* Start Records *

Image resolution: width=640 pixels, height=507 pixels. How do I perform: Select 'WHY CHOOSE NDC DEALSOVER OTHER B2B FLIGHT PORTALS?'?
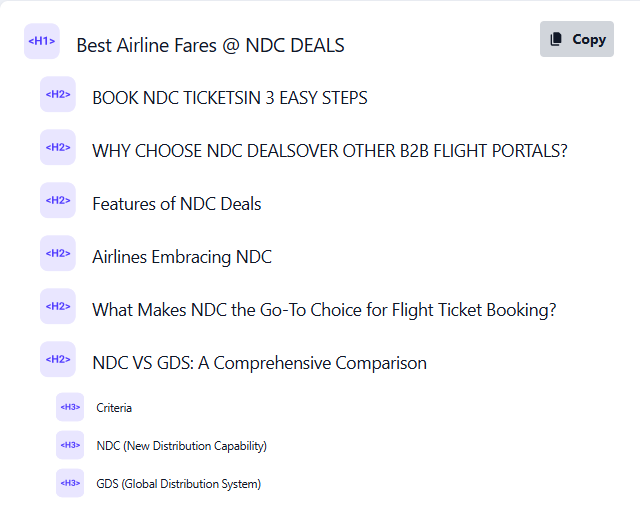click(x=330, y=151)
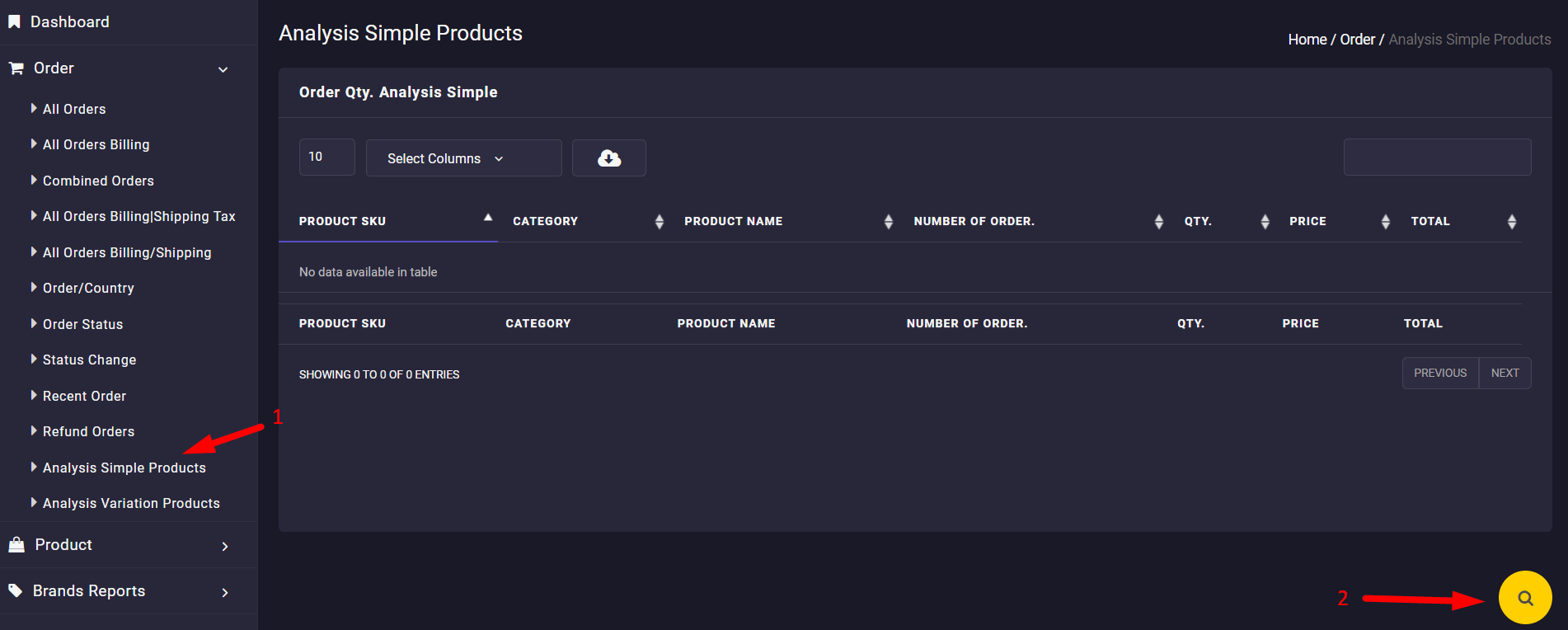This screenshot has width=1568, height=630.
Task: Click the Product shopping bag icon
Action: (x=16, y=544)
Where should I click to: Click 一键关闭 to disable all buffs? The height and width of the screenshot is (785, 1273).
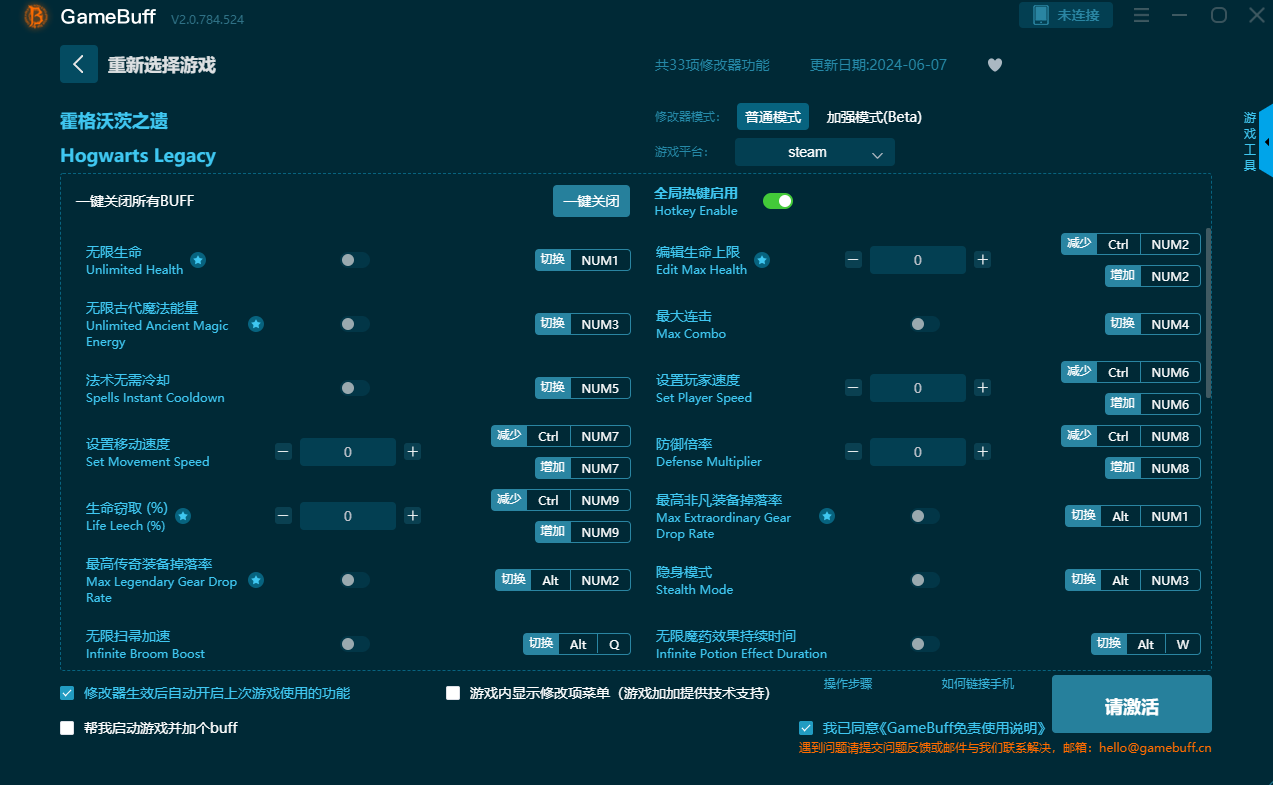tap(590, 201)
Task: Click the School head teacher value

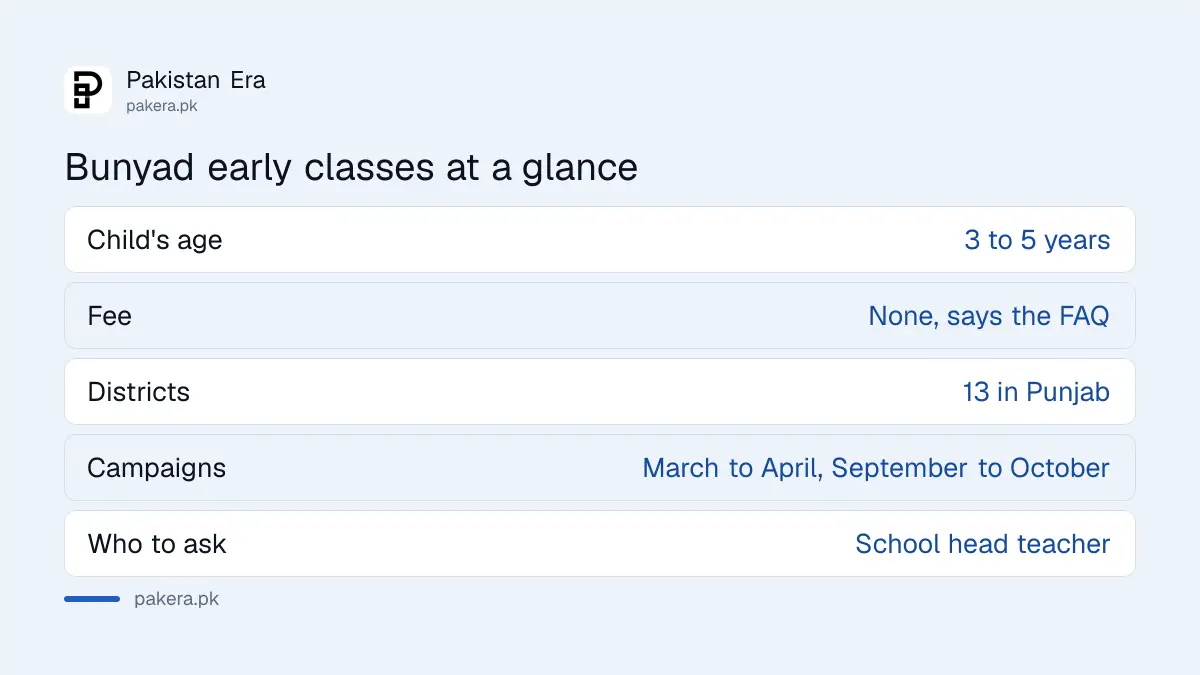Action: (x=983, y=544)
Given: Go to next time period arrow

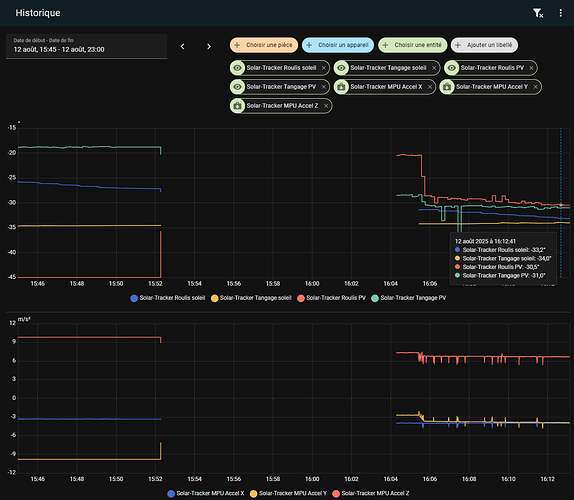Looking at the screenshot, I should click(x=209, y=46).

* End Records *

- **Exercise brief**: Transcribe all of the data above word for word, omitting the pictures.

- **Exercise output**:
Image resolution: width=640 pixels, height=507 pixels. How do I perform: Select 'WHY CHOOSE NDC DEALSOVER OTHER B2B FLIGHT PORTALS?'?
click(x=330, y=151)
This screenshot has width=1568, height=630.
Task: Click the Product shopping bag icon
Action: (x=16, y=544)
Where should I click to: Click 一键关闭 to disable all buffs? The height and width of the screenshot is (785, 1273).
tap(590, 201)
Task: Click the School head teacher value

Action: (x=983, y=544)
Given: Go to next time period arrow

Looking at the screenshot, I should click(x=209, y=46).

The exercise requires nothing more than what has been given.